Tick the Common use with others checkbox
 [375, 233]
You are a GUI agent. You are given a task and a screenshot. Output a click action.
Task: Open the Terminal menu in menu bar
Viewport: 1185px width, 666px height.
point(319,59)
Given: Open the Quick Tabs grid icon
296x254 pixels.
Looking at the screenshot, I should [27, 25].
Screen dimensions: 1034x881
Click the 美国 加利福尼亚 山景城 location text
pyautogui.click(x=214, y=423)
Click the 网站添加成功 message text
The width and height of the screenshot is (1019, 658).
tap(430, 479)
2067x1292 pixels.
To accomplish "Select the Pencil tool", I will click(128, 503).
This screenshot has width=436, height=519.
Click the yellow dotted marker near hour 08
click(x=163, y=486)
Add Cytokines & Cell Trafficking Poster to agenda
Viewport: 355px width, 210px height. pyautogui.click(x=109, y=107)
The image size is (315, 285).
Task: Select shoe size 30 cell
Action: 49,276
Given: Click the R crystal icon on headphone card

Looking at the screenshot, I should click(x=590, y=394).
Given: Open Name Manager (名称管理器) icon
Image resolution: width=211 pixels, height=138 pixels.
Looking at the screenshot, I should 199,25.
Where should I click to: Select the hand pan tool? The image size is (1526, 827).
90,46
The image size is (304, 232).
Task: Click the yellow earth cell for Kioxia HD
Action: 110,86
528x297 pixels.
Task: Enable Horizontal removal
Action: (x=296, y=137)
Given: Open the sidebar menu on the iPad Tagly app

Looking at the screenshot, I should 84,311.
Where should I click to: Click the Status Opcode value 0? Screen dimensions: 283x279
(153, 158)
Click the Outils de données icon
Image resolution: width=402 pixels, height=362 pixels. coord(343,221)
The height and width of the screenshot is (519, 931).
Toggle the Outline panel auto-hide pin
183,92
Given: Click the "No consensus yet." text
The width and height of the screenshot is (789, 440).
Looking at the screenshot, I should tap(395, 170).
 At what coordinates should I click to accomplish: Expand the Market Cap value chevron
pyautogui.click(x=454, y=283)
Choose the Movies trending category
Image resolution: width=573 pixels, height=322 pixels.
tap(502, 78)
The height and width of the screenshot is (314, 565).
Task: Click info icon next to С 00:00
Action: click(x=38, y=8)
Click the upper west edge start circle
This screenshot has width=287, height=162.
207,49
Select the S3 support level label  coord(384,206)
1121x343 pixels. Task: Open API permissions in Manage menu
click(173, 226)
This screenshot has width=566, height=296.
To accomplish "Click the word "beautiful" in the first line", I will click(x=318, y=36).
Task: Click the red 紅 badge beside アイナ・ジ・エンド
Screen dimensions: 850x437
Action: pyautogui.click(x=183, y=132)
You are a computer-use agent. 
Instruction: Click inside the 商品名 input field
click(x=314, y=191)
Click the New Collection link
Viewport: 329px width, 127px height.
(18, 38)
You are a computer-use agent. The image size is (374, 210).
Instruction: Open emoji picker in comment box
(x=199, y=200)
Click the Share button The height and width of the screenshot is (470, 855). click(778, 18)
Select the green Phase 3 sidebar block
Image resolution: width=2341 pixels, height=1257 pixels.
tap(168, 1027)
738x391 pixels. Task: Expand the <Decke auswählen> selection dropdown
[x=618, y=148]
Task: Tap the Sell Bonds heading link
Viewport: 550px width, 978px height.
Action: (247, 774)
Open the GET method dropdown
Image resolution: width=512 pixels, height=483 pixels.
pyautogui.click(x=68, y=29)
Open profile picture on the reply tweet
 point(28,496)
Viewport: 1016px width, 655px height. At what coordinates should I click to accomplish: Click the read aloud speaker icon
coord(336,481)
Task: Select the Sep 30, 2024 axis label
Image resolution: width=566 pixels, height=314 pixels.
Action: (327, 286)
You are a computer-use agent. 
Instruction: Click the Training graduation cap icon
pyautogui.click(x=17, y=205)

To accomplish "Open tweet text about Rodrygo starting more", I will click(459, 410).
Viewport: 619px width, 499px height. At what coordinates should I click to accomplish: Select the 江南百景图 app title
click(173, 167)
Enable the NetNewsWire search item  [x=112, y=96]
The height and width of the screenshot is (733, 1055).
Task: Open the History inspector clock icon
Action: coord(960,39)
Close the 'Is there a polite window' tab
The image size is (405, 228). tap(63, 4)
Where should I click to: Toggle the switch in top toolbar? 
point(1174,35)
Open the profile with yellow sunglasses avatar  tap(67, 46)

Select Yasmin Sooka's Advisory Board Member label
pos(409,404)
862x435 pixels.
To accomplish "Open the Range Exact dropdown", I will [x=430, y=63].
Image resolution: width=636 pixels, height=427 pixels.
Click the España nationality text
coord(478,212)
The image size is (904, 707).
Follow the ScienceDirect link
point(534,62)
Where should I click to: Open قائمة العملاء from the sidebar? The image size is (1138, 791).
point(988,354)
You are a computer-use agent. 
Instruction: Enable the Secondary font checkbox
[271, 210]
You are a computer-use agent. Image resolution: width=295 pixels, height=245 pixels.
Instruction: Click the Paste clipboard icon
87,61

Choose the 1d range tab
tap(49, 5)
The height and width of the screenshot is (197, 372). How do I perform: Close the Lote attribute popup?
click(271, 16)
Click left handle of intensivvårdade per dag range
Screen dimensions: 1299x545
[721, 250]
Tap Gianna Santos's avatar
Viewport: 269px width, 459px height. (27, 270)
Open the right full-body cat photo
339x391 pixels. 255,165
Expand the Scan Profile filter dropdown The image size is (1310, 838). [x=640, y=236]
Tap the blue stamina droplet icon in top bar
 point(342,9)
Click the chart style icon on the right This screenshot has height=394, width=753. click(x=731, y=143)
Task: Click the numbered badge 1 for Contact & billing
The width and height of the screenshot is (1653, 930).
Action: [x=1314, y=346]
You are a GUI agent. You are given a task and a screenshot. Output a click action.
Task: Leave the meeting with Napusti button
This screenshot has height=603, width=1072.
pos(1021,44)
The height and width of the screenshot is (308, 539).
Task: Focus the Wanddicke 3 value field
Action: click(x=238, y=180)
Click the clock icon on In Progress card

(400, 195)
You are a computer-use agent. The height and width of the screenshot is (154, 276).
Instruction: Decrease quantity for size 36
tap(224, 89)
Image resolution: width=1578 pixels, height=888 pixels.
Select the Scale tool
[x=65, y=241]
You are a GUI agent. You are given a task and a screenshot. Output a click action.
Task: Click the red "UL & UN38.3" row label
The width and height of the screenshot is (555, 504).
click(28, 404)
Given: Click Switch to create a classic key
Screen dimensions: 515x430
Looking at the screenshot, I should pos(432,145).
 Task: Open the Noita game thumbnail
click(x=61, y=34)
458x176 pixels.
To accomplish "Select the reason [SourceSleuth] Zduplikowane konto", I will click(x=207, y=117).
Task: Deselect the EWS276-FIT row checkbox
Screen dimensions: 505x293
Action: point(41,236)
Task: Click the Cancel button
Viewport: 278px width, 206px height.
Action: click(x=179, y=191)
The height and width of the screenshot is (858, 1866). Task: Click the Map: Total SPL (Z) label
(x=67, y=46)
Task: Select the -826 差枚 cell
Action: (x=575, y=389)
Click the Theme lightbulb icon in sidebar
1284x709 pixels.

☆ ☆ ☆ ☆ ☆ ☆ ☆

Reproduce every row above word for word, keeping their order and line breaks unchanged.

Tick the Common use with others checkbox
 [375, 233]
You are a GUI agent. You are given a task and a screenshot. Output a click action.
Task: Open the Terminal menu in menu bar
Viewport: 1185px width, 666px height.
point(319,59)
Given: Open the Quick Tabs grid icon
296x254 pixels.
Looking at the screenshot, I should [27, 25].
Screen dimensions: 1034x881
Click the 美国 加利福尼亚 山景城 location text
pyautogui.click(x=214, y=423)
Click the 网站添加成功 message text
The width and height of the screenshot is (1019, 658).
tap(430, 479)
2067x1292 pixels.
To accomplish "Select the Pencil tool", I will click(128, 503).
This screenshot has width=436, height=519.
Click the yellow dotted marker near hour 08
click(x=163, y=486)
Add Cytokines & Cell Trafficking Poster to agenda
Viewport: 355px width, 210px height. pyautogui.click(x=109, y=107)
The image size is (315, 285).
Task: Select shoe size 30 cell
Action: 49,276
Given: Click the R crystal icon on headphone card

Looking at the screenshot, I should click(x=590, y=394).
Given: Open Name Manager (名称管理器) icon
Image resolution: width=211 pixels, height=138 pixels.
Looking at the screenshot, I should 199,25.
Where should I click to: Select the hand pan tool? The image size is (1526, 827).
90,46
The image size is (304, 232).
Task: Click the yellow earth cell for Kioxia HD
Action: 110,86
528x297 pixels.
Task: Enable Horizontal removal
Action: (x=296, y=137)
Given: Open the sidebar menu on the iPad Tagly app

Looking at the screenshot, I should 84,311.
Where should I click to: Click the Status Opcode value 0? Screen dimensions: 283x279
(153, 158)
Click the Outils de données icon
Image resolution: width=402 pixels, height=362 pixels. coord(343,221)
The height and width of the screenshot is (519, 931).
Toggle the Outline panel auto-hide pin
183,92
Given: Click the "No consensus yet." text
The width and height of the screenshot is (789, 440).
Looking at the screenshot, I should tap(395, 170).
 At what coordinates should I click to accomplish: Expand the Market Cap value chevron
pyautogui.click(x=454, y=283)
Choose the Movies trending category
Image resolution: width=573 pixels, height=322 pixels.
tap(502, 78)
The height and width of the screenshot is (314, 565).
Task: Click info icon next to С 00:00
Action: click(x=38, y=8)
Click the upper west edge start circle
This screenshot has width=287, height=162.
207,49
Select the S3 support level label  coord(384,206)
1121x343 pixels. Task: Open API permissions in Manage menu
click(173, 226)
This screenshot has width=566, height=296.
To accomplish "Click the word "beautiful" in the first line", I will click(x=318, y=36).
Task: Click the red 紅 badge beside アイナ・ジ・エンド
Screen dimensions: 850x437
Action: pyautogui.click(x=183, y=132)
You are a computer-use agent. 
Instruction: Click inside the 商品名 input field
click(x=314, y=191)
Click the New Collection link
Viewport: 329px width, 127px height.
(18, 38)
You are a computer-use agent. The image size is (374, 210).
Instruction: Open emoji picker in comment box
(x=199, y=200)
Click the Share button The height and width of the screenshot is (470, 855). click(778, 18)
Select the green Phase 3 sidebar block
Image resolution: width=2341 pixels, height=1257 pixels.
tap(168, 1027)
738x391 pixels. Task: Expand the <Decke auswählen> selection dropdown
[x=618, y=148]
Task: Tap the Sell Bonds heading link
Viewport: 550px width, 978px height.
Action: (247, 774)
Open the GET method dropdown
Image resolution: width=512 pixels, height=483 pixels.
pyautogui.click(x=68, y=29)
Open profile picture on the reply tweet
 point(28,496)
Viewport: 1016px width, 655px height. At what coordinates should I click to accomplish: Click the read aloud speaker icon
coord(336,481)
Task: Select the Sep 30, 2024 axis label
Image resolution: width=566 pixels, height=314 pixels.
Action: (327, 286)
You are a computer-use agent. 
Instruction: Click the Training graduation cap icon
pyautogui.click(x=17, y=205)

To accomplish "Open tweet text about Rodrygo starting more", I will click(459, 410).
Viewport: 619px width, 499px height. At what coordinates should I click to accomplish: Select the 江南百景图 app title
click(173, 167)
Enable the NetNewsWire search item  [x=112, y=96]
The height and width of the screenshot is (733, 1055).
Task: Open the History inspector clock icon
Action: coord(960,39)
Close the 'Is there a polite window' tab
The image size is (405, 228). tap(63, 4)
Where should I click to: Toggle the switch in top toolbar? 
point(1174,35)
Open the profile with yellow sunglasses avatar  tap(67, 46)

Select Yasmin Sooka's Advisory Board Member label
pos(409,404)
862x435 pixels.
To accomplish "Open the Range Exact dropdown", I will [x=430, y=63].
Image resolution: width=636 pixels, height=427 pixels.
Click the España nationality text
coord(478,212)
The image size is (904, 707).
Follow the ScienceDirect link
point(534,62)
Where should I click to: Open قائمة العملاء from the sidebar? The image size is (1138, 791).
point(988,354)
You are a computer-use agent. 
Instruction: Enable the Secondary font checkbox
[271, 210]
You are a computer-use agent. Image resolution: width=295 pixels, height=245 pixels.
Instruction: Click the Paste clipboard icon
87,61

Choose the 1d range tab
tap(49, 5)
The height and width of the screenshot is (197, 372). How do I perform: Close the Lote attribute popup?
click(271, 16)
Click left handle of intensivvårdade per dag range
Screen dimensions: 1299x545
[721, 250]
Tap Gianna Santos's avatar
Viewport: 269px width, 459px height. (27, 270)
Open the right full-body cat photo
339x391 pixels. 255,165
Expand the Scan Profile filter dropdown The image size is (1310, 838). [x=640, y=236]
Tap the blue stamina droplet icon in top bar
 point(342,9)
Click the chart style icon on the right This screenshot has height=394, width=753. click(x=731, y=143)
Task: Click the numbered badge 1 for Contact & billing
The width and height of the screenshot is (1653, 930).
Action: [x=1314, y=346]
You are a GUI agent. You are given a task and a screenshot. Output a click action.
Task: Leave the meeting with Napusti button
This screenshot has height=603, width=1072.
pos(1021,44)
The height and width of the screenshot is (308, 539).
Task: Focus the Wanddicke 3 value field
Action: click(x=238, y=180)
Click the clock icon on In Progress card

(400, 195)
You are a computer-use agent. The height and width of the screenshot is (154, 276).
Instruction: Decrease quantity for size 36
tap(224, 89)
Image resolution: width=1578 pixels, height=888 pixels.
Select the Scale tool
[x=65, y=241]
You are a GUI agent. You are given a task and a screenshot. Output a click action.
Task: Click the red "UL & UN38.3" row label
The width and height of the screenshot is (555, 504).
click(28, 404)
Given: Click Switch to create a classic key
Screen dimensions: 515x430
Looking at the screenshot, I should pos(432,145).
 Task: Open the Noita game thumbnail
click(x=61, y=34)
458x176 pixels.
To accomplish "Select the reason [SourceSleuth] Zduplikowane konto", I will click(x=207, y=117).
Task: Deselect the EWS276-FIT row checkbox
Screen dimensions: 505x293
Action: point(41,236)
Task: Click the Cancel button
Viewport: 278px width, 206px height.
Action: click(x=179, y=191)
The height and width of the screenshot is (858, 1866). Task: Click the Map: Total SPL (Z) label
(x=67, y=46)
Task: Select the -826 差枚 cell
Action: (x=575, y=389)
Click the Theme lightbulb icon in sidebar
1284x709 pixels.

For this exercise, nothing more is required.